Saturday, May 14, 2011

Two days late, lotsa dollars short

Vegetable garden, La Maison de la Grande Vigne
Things from the Thursday morning market

The kitchen in La Vignette
 I missed the day I was supposed to update because in the morning I went to the market, and then once I got home, the gates to La Maison de la Grande Vigne were open, so I followed the stone steps up and up and up.... The gardens on the hillside surrounding the house are twisty-turny with flowers growing up in unexpected places and a mysterious mix of bright sun and shadows playing over the paths and under the trees and throughout the different textures and shades of green, and
                                                                                                       there is the happy feeling of being way up high with the river flowing and sparkling peacefully below.   In my next entry, I will include Yvonne Jean-Haffen's description of uncovering the gardens after years of neglect.  I intended on bringing her description with me, but of course I've forgotten it.  I spent a long time wandering in the garden, until the doors of the house were opened by the curator Frederic, and along with two local television reporters, he gave me a tour of the house.  I talked with Frederic for such a long time, that I was just barely able to run back down all the stairs to La Vignette, take a bath and change into a dress for the reception, which marked the formal opening of the new exhibit of Y. Jean-Haffen's work.  The reception was filled with all sorts of kind elderly French people, and I met the niece of Yvonne Jean-Haffen, who spent a lot of her youth at the house and is the subject of some of Mme Jean-Haffen's paintings.  After the reception, I went to dinner with Frederic and several of the girls he works with in the Dinan museums.  I didn't get home til midnight, so the blog fell to the wayside.  And then I tried to update it yesterday, but something was the matter with blogger and it wouldn't let me sign in.

Attempting to paint Mme Gaillais's roses

Looking down into the huge old  kiln that is directly
behind La Vignette... my patio wall is the backside of
this kiln.  The gardens of La Maison de la Grande Vigne
jut right down to the roof of La Vignette.  Which explains
why I hear animals (I think cats) scuttling around on the
roof of La Vignette every night.  Thankfully, I'm
used to the cats running on the roof at home,
so it hasn't been too disconcerting.

Typical little apartment along the main road up
into the village

Spying on old men playing that game I don't know the name  of

Another view of the garden of La Maison de la Grande Vigne

I like this petunia

Roof of La Maison de la Grande Vigne

Inside La Gallerie de l'Occasion

Steeple of St.

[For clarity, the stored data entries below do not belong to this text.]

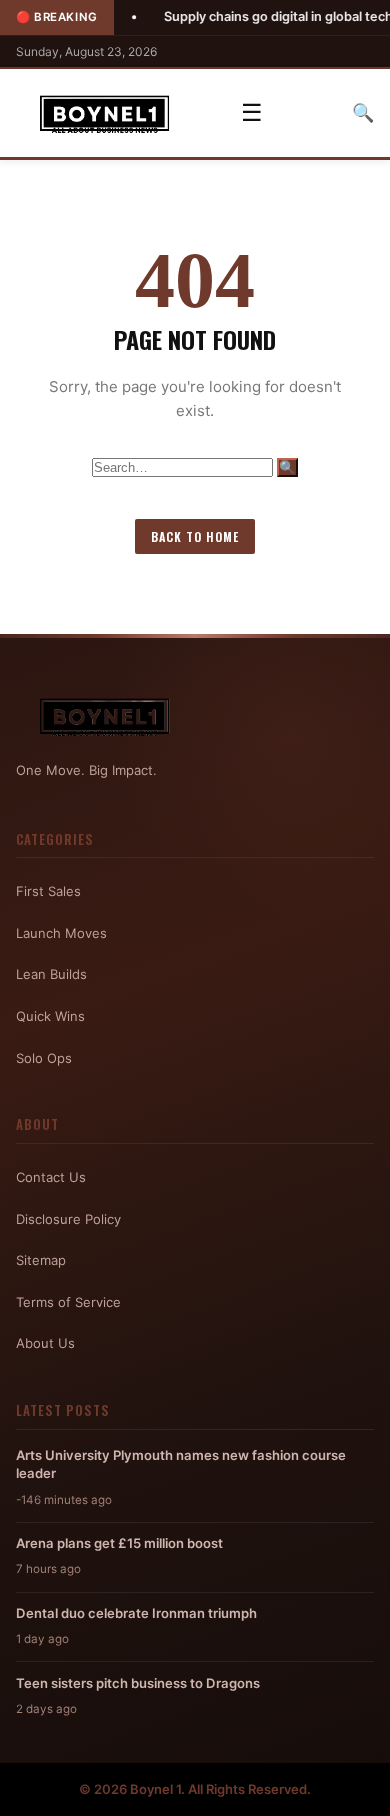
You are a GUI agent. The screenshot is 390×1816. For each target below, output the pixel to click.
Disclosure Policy (68, 1219)
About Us (45, 1343)
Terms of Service (68, 1302)
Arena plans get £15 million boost (119, 1543)
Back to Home (195, 536)
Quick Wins (50, 1016)
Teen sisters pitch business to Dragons (138, 1683)
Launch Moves (61, 933)
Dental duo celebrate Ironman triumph (136, 1613)
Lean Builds (51, 974)
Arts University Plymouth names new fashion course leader (181, 1464)
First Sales (48, 891)
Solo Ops (44, 1058)
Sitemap (41, 1260)
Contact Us (51, 1177)
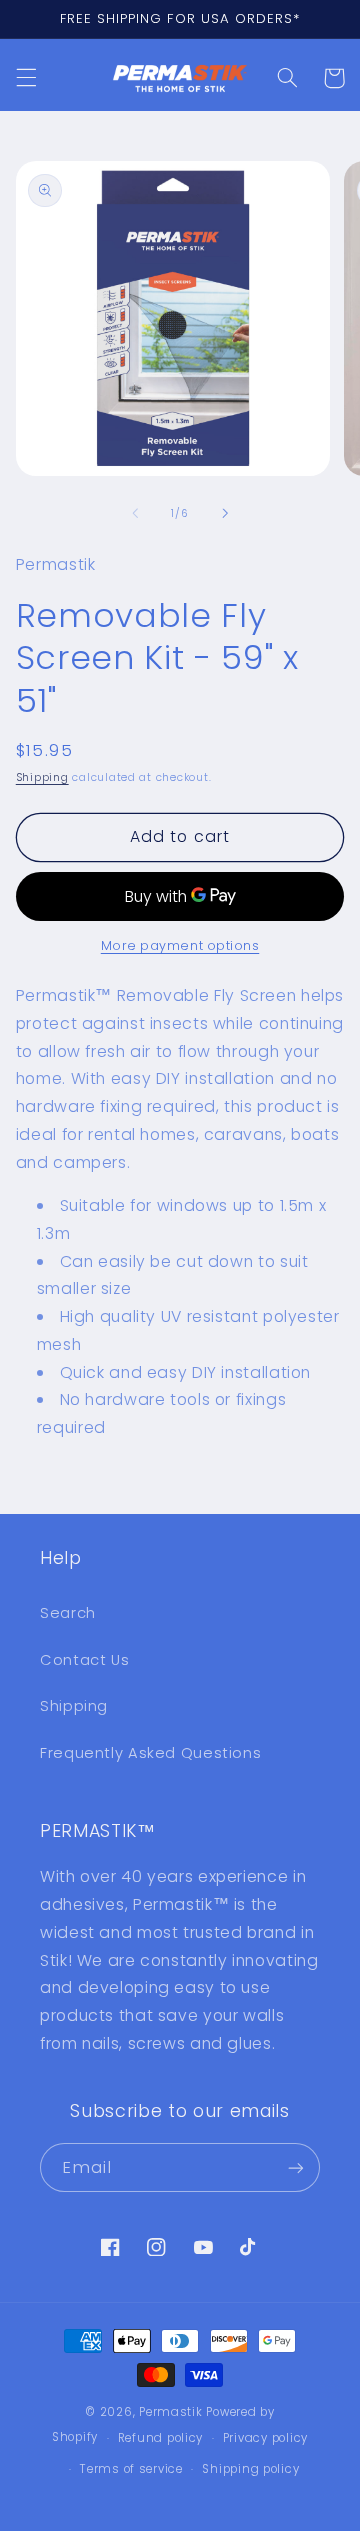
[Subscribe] (296, 2167)
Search (68, 1613)
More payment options (180, 945)
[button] (26, 78)
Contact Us (84, 1660)
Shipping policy (250, 2469)
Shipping (42, 777)
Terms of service (131, 2469)
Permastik (171, 2412)
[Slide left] (135, 513)
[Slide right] (225, 513)
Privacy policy (265, 2438)
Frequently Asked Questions (150, 1753)
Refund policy (161, 2438)
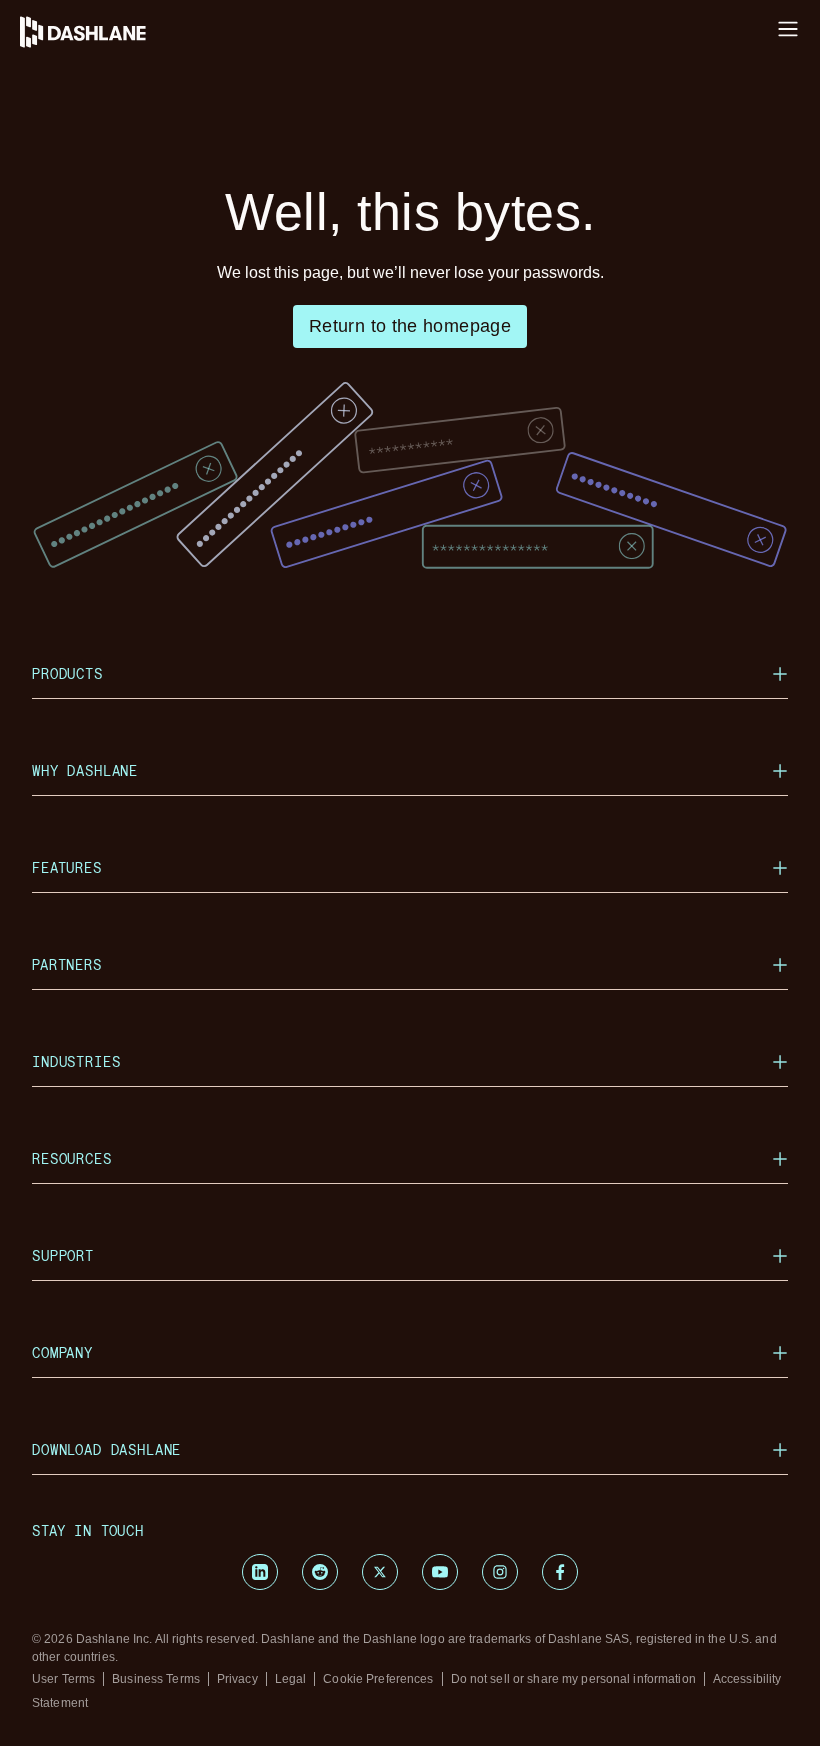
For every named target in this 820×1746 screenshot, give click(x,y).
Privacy (237, 1679)
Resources (72, 1158)
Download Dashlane (106, 1449)
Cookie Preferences (378, 1679)
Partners (67, 964)
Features (67, 867)
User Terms (63, 1679)
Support (63, 1255)
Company (62, 1352)
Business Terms (156, 1679)
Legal (291, 1679)
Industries (76, 1061)
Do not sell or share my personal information (573, 1679)
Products (67, 673)
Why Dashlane (85, 770)
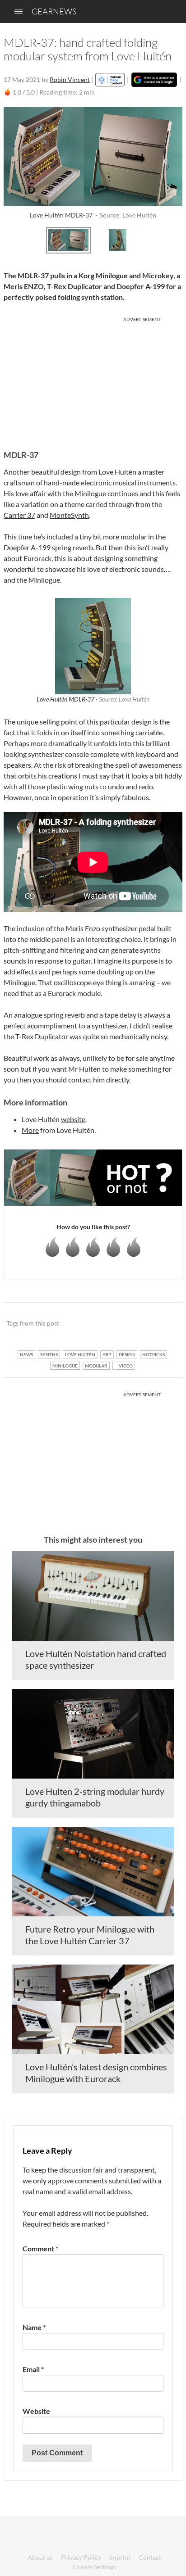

Sauveur
Last week, I met another witchy shop-keeper.  Her shop is nothing but vintage  thread,  fabric, and linens.  I really wanted to buy some old white cotton curtains that were embroidered  in green with heads of cabbage and carrots and onions... but as I was looking at them, the shop-keeper came and took them from me and told me she was taking them to Italy for a show.  And a few minutes later, I heard her whispering about me to her shop assistant.  I guess she thought I was deaf.  Aside from the way the shop reeked of mildew, and the way she seemed so conniving (one minute smiling and telling me to be sure to look inside the drawers and dig for things, the next minute brusquely telling me the things I was interested in were very difficult to deal with because it hadn't been priced yet, or were about to be packed away for the trip to Italy), I really did want to buy something.  She had a whole basket of wooden spools of cotton thread from the 1930s. I might go back when she returns from Italy, but I haven't decided yet.  I told her I was looking for old silverware, and she drew me a map and suggested I go to a place called 'Gallerie de l'Occasion.'  I walked there on Wednesday.  It is an enormous warehouse, filled with towering old wooden wardrobes with misty mirrors, stacks of antique china, piles and piles of chairs... and even a little room with second-hand clothing.  I did find some old silverware there.  It was heavy and tarnished, lying on an upper shelf of an old bookcase.  But it gave me the creeps and I decided not to buy it.  I fully acknowledge that this is a ridiculous notion, but I felt that the silverware was haunted and I didn't want to buy it or be near it in any way.  Maybe it was because the tines of the forks were completely worn down on the left sides, showing they had been used for many, many years... showing the effect of the way the person(s) had held the fork and manipulated the food on his/her plate... and I couldn't help but imagine all the years and all the mouths the forks had served and I could hear them scraping on the plates, and maybe even on the teeth of the people eating... and I had the idea that these forks were used in days before teeth-brushing was a daily routine, and then (of course) I imagined all those people now in their graves, and wondering what portions of their skeletons might still remain.  I don't know why I was thinking that way, but I was, and there's nothing I can do about it.  I left the forks behind.

Tomorrow, there's a big all-day event at La Maison de la Grande Vigne.  Artists from all over Brittany will come to paint in the gardens, and I'm going to do it too!